> **What the task requires**
Every record below, from the first line to the last, is to be set down again exactly.

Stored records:
————————

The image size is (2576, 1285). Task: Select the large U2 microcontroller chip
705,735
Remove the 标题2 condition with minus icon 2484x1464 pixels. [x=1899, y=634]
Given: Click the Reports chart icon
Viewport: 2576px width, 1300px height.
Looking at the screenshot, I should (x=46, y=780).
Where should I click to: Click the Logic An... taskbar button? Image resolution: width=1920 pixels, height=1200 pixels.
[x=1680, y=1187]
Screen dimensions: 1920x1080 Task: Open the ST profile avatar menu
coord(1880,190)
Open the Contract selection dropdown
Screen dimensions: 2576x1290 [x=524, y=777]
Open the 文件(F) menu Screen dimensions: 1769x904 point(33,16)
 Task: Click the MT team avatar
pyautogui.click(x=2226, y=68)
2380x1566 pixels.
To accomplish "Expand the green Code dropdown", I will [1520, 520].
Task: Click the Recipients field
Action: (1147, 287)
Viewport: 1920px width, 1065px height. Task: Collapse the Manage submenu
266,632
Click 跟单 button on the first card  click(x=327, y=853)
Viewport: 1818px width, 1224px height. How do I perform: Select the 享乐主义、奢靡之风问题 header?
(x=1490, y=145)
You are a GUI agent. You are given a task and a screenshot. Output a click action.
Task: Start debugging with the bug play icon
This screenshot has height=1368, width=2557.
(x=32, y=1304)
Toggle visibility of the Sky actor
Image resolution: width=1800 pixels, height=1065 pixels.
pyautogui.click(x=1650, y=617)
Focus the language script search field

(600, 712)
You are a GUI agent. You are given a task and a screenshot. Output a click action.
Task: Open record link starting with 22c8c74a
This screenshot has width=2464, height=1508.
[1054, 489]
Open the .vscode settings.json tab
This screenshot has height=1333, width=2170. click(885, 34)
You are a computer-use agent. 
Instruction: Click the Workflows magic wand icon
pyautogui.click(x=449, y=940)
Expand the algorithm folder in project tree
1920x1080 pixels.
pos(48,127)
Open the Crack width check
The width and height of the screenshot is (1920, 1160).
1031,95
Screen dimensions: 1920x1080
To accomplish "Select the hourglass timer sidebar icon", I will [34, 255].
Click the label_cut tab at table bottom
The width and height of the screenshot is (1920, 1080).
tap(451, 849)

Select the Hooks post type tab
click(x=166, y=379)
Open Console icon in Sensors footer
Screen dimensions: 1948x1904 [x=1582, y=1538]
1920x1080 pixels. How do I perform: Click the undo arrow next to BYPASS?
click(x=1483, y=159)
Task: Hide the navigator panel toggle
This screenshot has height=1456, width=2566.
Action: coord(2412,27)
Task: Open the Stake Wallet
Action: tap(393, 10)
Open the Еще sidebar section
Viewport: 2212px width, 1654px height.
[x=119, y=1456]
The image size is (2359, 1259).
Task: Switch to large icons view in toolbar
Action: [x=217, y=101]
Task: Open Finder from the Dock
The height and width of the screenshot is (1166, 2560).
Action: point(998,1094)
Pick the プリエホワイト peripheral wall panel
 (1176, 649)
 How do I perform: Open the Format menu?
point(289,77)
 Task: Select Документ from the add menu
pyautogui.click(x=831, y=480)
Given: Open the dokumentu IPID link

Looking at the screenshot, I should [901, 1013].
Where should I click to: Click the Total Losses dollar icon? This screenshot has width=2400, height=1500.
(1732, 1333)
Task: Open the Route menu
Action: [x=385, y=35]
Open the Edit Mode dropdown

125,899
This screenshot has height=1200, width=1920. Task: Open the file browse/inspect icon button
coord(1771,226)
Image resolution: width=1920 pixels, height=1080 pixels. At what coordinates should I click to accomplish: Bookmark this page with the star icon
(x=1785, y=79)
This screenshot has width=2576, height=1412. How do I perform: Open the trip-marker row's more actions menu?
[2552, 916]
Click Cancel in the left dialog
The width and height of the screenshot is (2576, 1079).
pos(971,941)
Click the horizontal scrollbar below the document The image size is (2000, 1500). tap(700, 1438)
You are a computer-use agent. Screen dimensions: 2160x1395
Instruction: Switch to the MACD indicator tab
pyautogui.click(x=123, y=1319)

————————

> **Expected answer**
The image size is (2576, 1285). Task: Select the large U2 microcontroller chip
705,735
Remove the 标题2 condition with minus icon 2484x1464 pixels. [x=1899, y=634]
Given: Click the Reports chart icon
Viewport: 2576px width, 1300px height.
Looking at the screenshot, I should (x=46, y=780).
Where should I click to: Click the Logic An... taskbar button? Image resolution: width=1920 pixels, height=1200 pixels.
[x=1680, y=1187]
Screen dimensions: 1920x1080 Task: Open the ST profile avatar menu
coord(1880,190)
Open the Contract selection dropdown
Screen dimensions: 2576x1290 [x=524, y=777]
Open the 文件(F) menu Screen dimensions: 1769x904 point(33,16)
 Task: Click the MT team avatar
pyautogui.click(x=2226, y=68)
2380x1566 pixels.
To accomplish "Expand the green Code dropdown", I will [1520, 520].
Task: Click the Recipients field
Action: (1147, 287)
Viewport: 1920px width, 1065px height. Task: Collapse the Manage submenu
266,632
Click 跟单 button on the first card  click(x=327, y=853)
Viewport: 1818px width, 1224px height. How do I perform: Select the 享乐主义、奢靡之风问题 header?
(x=1490, y=145)
You are a GUI agent. You are given a task and a screenshot. Output a click action.
Task: Start debugging with the bug play icon
This screenshot has height=1368, width=2557.
(x=32, y=1304)
Toggle visibility of the Sky actor
Image resolution: width=1800 pixels, height=1065 pixels.
pyautogui.click(x=1650, y=617)
Focus the language script search field

(600, 712)
You are a GUI agent. You are given a task and a screenshot. Output a click action.
Task: Open record link starting with 22c8c74a
This screenshot has width=2464, height=1508.
[1054, 489]
Open the .vscode settings.json tab
This screenshot has height=1333, width=2170. click(885, 34)
You are a computer-use agent. 
Instruction: Click the Workflows magic wand icon
pyautogui.click(x=449, y=940)
Expand the algorithm folder in project tree
1920x1080 pixels.
pos(48,127)
Open the Crack width check
The width and height of the screenshot is (1920, 1160).
1031,95
Screen dimensions: 1920x1080
To accomplish "Select the hourglass timer sidebar icon", I will [34, 255].
Click the label_cut tab at table bottom
The width and height of the screenshot is (1920, 1080).
tap(451, 849)

Select the Hooks post type tab
click(x=166, y=379)
Open Console icon in Sensors footer
Screen dimensions: 1948x1904 [x=1582, y=1538]
1920x1080 pixels. How do I perform: Click the undo arrow next to BYPASS?
click(x=1483, y=159)
Task: Hide the navigator panel toggle
This screenshot has height=1456, width=2566.
Action: coord(2412,27)
Task: Open the Stake Wallet
Action: tap(393, 10)
Open the Еще sidebar section
Viewport: 2212px width, 1654px height.
[x=119, y=1456]
The image size is (2359, 1259).
Task: Switch to large icons view in toolbar
Action: [x=217, y=101]
Task: Open Finder from the Dock
The height and width of the screenshot is (1166, 2560).
Action: point(998,1094)
Pick the プリエホワイト peripheral wall panel
 (1176, 649)
 How do I perform: Open the Format menu?
point(289,77)
 Task: Select Документ from the add menu
pyautogui.click(x=831, y=480)
Given: Open the dokumentu IPID link

Looking at the screenshot, I should [901, 1013].
Where should I click to: Click the Total Losses dollar icon? This screenshot has width=2400, height=1500.
(1732, 1333)
Task: Open the Route menu
Action: [x=385, y=35]
Open the Edit Mode dropdown

125,899
This screenshot has height=1200, width=1920. Task: Open the file browse/inspect icon button
coord(1771,226)
Image resolution: width=1920 pixels, height=1080 pixels. At what coordinates should I click to accomplish: Bookmark this page with the star icon
(x=1785, y=79)
This screenshot has width=2576, height=1412. How do I perform: Open the trip-marker row's more actions menu?
[2552, 916]
Click Cancel in the left dialog
The width and height of the screenshot is (2576, 1079).
pos(971,941)
Click the horizontal scrollbar below the document The image size is (2000, 1500). tap(700, 1438)
You are a computer-use agent. Screen dimensions: 2160x1395
Instruction: Switch to the MACD indicator tab
pyautogui.click(x=123, y=1319)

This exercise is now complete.